Sono osservazioni spendibili pure per il film Certain Women, che porta su grande schermo un racconto tratto da Both Ways Is the Only Way I Want It e due racconti di Half in Love e che apre, in anteprima italiana, la ventiquattresima edizione di Sguardi Altrove Film Festival (a Milano dal 12 al 19 marzo). Regia, sceneggiatura e montaggio sono di Kelly Reichardt, una delle voci più autorevoli del cinema indipendente statunitense, amata dai circuiti festivalieri, capace di una regia sicura e di uno sguardo molto compassionevole nei confronti dei personaggi, che spesso sono donne e altrettanto spesso sono sole di fronte alle sfide della vita.

Incontriamo un’avvocatessa (interpretata da Laura Dern) alle prese con un caso di ingiustizia morale che però non è punibile dalla legge; poi una moglie (Michelle Williams) che cerca invano il sostegno del marito mentre prova a ottenere il materiale per costruire la loro casa; infine una ragazza (Lily Gladstone) che accudisce cavalli in un ranch e che si scopre attratta a prima vista da una giovane insegnante di diritto (Kristen Stewart).
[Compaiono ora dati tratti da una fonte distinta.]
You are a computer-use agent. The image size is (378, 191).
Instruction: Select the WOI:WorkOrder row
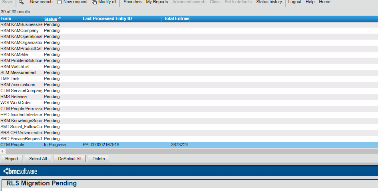coord(16,103)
Tutto attorno c’è la natura indifferente del Montana, ripresa durante la stagione invernale, spesso con inquadrature molto ampie all’interno delle quali le protagoniste tendono a perdersi. Non è un dettaglio irrilevante, perché l’attesa della primavera è, metaforicamente parlando, la pulsione che muove le quattro donne: è la loro voglia di costruire legami e di guardare al futuro con speranza. Ma siccome siamo nel regno della «banale, quotidiana disperazione», ecco che la primavera non giunge mai, al massimo si lascia intravedere da lontano.

Non sentiamo risate, in Certain Women, né vediamo abbracci dettati dall’entusiasmo del momento: la drammaticità della pellicola sta nel fatto che l’empatia umana non arriva gratis, bisogna ritagliarsela con cocciutaggine. Senza disperazione o rassegnazione, perché le protagoniste non provano né l’una né l’altra cosa: sembrano piuttosto consapevoli che si tratta di una lotta di resistenza e che i momenti in cui si può risplendere non basteranno mai a illuminare tutto.

Anche perché, per riprendere la metafora delle stagioni, dopo una primavera torna sempre l’inverno. Quelli di Certain Women sono racconti minimali, dove sembra accadere poco o niente e in cui i piccoli dettagli quotidiani emergono con particolare forza proprio perché non sono soffocati da una narrazione incalzante, che privilegia il racconto enfatico di accadimenti corposi.

Sul set Kelly Reichardt muove la cinepresa il meno possibile, in sala di montaggio lavora su un andamento pacato: in questo modo riesce a far brillare minuzie come un sorriso, una rimostranza, un saluto non ricambiato da dietro una finestra oppure l’anticipo con il quale ci si presenta a una lezione. Durante la conferenza stampa tenutasi al New York Film Festival 2016, Laura Dern ha trovato le giuste parole: «Kelly Reichardt è interessata alla vita che accade nelle pause», ed è «quando nessuno ti guarda che riveli di più te stessa».

Come ha scritto Christopher Schobert su The Buffalo News, ci sono pochi registi capaci di ottenere così tanto con così poco (in realtà, Schobert sostiene che «nessun filmmaker riesce a ottenere così tanto con così poco): l’affermazione è esagerata, ma il nocciolo resta valido. Curiosità: Certain Women è dedicato a Lucy. Si tratta della cagna di Kelly Reichardt, protagonista insieme a Michelle Williams del suo terzo lungometraggio, Wendy and Lucy (2008).

[Questo pezzo è stato pubblicato sul numero di Pagina 99 in edicola l’11 marzo 2017.]